This Was ‘Us’ and More Finales, Ricky Gervais on Netflix, Golden Gate ‘Plague’ of 1900, Martin Freeman Is ‘The Responder’
As the traditional TV season winds down, no series finale looms larger than that of This Is Us as the Pearsons look back and ahead while they honor their late mother. A busy night of finales includes NBC’s Young Rock and New Amsterdam and all three of CBS’s FBI procedurals. Ricky Gervais returns to the stand-up stage in a Netflix special. PBS’s American Experience revisits a plague threat in San Francisco’s Chinatown in 1900. Currently starring in FX’s Breeders, Martin Freeman takes a dramatic turn in BritBox’s The Responder as a stressed-out Liverpool policeman on the night shift.
This Is Us
“If something makes you sad when it ends, it must have been pretty wonderful when it was happening.” That was the ghost of William (Ron Cephas Jones) summing up the tearjerking drama’s appeal last week as he welcomed Rebecca (Mandy Moore) aboard the train to her afterlife. The series finale, set against the beloved mother’s memorial, has a vibe reminiscent of Our Town as it looks back at a seemingly ordinary day from the Pearson family’s past while gazing toward the “Big Three” siblings’ (and their own offspring’s) future. They’ll be missed, but more importantly, they’ll be remembered.
Ricky Gervais: Supernature
Ricky Gervais has done some of his best (After Life) and worst (Derek) work for the streaming giant, and now he returns to the stand-up stage for a special (his second stand-up set for Netflix) that lays out his rules for comedy, which are bound to be irreverent. The title refers to his riff debunking the supernatural, because he feels that actual nature is super enough.

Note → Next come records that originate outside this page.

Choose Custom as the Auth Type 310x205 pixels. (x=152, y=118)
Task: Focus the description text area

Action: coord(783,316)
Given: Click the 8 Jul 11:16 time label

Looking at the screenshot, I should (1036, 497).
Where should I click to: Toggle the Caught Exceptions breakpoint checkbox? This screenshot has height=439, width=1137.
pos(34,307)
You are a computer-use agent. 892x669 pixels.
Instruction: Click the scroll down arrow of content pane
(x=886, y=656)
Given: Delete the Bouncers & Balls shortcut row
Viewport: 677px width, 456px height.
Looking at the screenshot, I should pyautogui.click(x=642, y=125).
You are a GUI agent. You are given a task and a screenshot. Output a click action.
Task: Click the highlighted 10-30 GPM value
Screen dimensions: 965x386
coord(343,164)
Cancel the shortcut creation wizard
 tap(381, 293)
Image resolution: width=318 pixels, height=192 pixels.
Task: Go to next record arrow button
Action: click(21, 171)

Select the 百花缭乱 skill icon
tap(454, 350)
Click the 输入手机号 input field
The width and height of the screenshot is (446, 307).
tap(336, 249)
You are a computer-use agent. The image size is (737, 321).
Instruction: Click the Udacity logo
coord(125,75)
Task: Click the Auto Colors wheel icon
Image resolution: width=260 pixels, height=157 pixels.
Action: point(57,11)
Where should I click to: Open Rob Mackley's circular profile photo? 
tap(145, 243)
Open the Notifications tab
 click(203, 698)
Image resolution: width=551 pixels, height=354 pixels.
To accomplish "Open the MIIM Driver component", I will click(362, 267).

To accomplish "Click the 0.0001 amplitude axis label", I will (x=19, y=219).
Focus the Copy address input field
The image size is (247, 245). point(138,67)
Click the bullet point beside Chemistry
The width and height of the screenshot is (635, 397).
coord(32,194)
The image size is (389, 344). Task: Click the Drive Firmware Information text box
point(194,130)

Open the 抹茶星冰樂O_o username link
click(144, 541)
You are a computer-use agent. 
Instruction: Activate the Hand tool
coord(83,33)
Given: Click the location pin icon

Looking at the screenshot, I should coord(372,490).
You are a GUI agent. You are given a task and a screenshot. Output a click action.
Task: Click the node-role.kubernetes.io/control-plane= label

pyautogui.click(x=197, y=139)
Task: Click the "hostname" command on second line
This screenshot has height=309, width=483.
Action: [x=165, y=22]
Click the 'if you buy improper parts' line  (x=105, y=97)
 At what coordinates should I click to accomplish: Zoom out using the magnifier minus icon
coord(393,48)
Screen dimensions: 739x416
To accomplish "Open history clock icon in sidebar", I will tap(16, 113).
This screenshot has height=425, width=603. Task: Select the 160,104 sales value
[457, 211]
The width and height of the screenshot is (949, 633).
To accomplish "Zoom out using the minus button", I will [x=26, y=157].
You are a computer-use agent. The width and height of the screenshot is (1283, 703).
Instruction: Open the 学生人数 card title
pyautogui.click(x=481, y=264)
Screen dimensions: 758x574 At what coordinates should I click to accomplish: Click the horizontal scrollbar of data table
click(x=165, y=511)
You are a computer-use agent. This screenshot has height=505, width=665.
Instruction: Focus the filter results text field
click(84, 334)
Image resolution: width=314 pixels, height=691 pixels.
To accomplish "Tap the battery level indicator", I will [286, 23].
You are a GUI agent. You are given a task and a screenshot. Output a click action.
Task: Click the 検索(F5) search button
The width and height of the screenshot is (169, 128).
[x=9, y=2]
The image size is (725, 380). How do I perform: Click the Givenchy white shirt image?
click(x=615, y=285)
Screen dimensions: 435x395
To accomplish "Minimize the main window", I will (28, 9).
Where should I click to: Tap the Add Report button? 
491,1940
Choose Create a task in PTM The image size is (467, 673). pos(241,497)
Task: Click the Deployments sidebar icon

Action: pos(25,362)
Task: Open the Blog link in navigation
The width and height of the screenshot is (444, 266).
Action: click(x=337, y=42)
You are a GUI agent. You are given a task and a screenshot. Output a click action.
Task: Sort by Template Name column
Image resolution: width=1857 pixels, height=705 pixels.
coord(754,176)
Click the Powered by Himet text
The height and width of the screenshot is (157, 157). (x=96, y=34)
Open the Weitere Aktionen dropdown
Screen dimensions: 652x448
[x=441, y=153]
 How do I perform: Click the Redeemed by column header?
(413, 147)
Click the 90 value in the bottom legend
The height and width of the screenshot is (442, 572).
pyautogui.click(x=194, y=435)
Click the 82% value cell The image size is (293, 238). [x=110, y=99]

The medical drama wraps its next-to-last season with a looming monster hurricane threatening to upstage all of the relationship drama, including the impulsive nuptials of Max (Ryan Eggold) and Helen (Freema Agyeman), returning from London. And after all the seesawing back and forth, can the marriage of Iggy (Tyler Labine) and Martin (Mike Doyle) be saved?
Plague at the Golden Gate
Echoes of the modern pandemic resonate throughout the latest installment of American Experience, based in part on David K. Randall’s book Black Death at the Golden Gate. The two-hour special chronicles an outbreak of bubonic plague in San Francisco’s Chinatown in 1900 that created shock waves throughout the former Gold Rush boomtown that was then enjoying its new status as an international trading hub. As doctors tried to contain the disease’s spread through severe quarantines, health officials and scientists faced pushback from government officials (including President McKinley) as the Chinese community became scapegoats of fear and prejudice. Sound familiar?
Martin Freeman, who has excelled in series as different as the original U.K. The Office, playing Watson to Benedict Cumberbatch’s Sherlock and starring in the first season of Fargo, has one of his meatiest roles yet in a six-part thriller. He’s Chris Carson, a first-responder cop in Liverpool whose personal life has begun to shred as a result of his workplace stress. The series takes place over a week of intense night shifts during which he breaks in a new partner (Adelayo Adedayo) and takes risks to save a young addict caught in a deadly entanglement. Series creator Tony Schumacher based the story on his own experiences as a former responder.
Inside Tuesday TV:
- Young Rock (8/7c, NBC): Before moving to Fridays in the fall, the quirky quasi-autobiographical sitcom wraps its second season with back-to-back episodes. Flashing forward to 2032, the votes are counted on election day for Dwayne Johnson’s presidential bid. In flashbacks, 11-year-old Dewey (Adrian Groulx) deals with the opposite sex, 15-year-old Dwayne (Bradley Constant) is uprooted from Nashville, and twentysomething Dwayne (Uli Latukefu) enters the ring for his WrestleMania debut.
- Real Sports with Bryant Gumbel (10/9c, HBO): Segments in the acclaimed sports newsmagazine include an interview with intersex Olympic gold medal middle-distance runner Caster Semenya about her lawsuit against World Athletics, and the first national interview with accusers of the NFL’s Deshaun Watson who allege sexual misconduct.
- True Crime Watch: The four-part Keeper of the Ashes: The Oklahoma Girl Scout Murders (streaming on Hulu) investigates the 1977 murders of three young girls during their first night at a Girl Scout sleepaway camp in Oklahoma. (Tony and Emmy winner Kristin Chenoweth reveals that only by chance was she absent that night.) In the two-part documentary Sins of the Amish (streaming on Peacock), a group of women speak out about the years of abuse and mind control they experienced as members of the Amish and Mennonite communities.
- Yo! MTV Raps (streaming on Paramount+): The hip-hop franchise is resurrected for streaming, with battle rapper Conceited hosting alongside DJ Diamond Kuts. First guest: Freddie Gibbs. (For fans of the original, 50 archival episodes began streaming earlier this month.)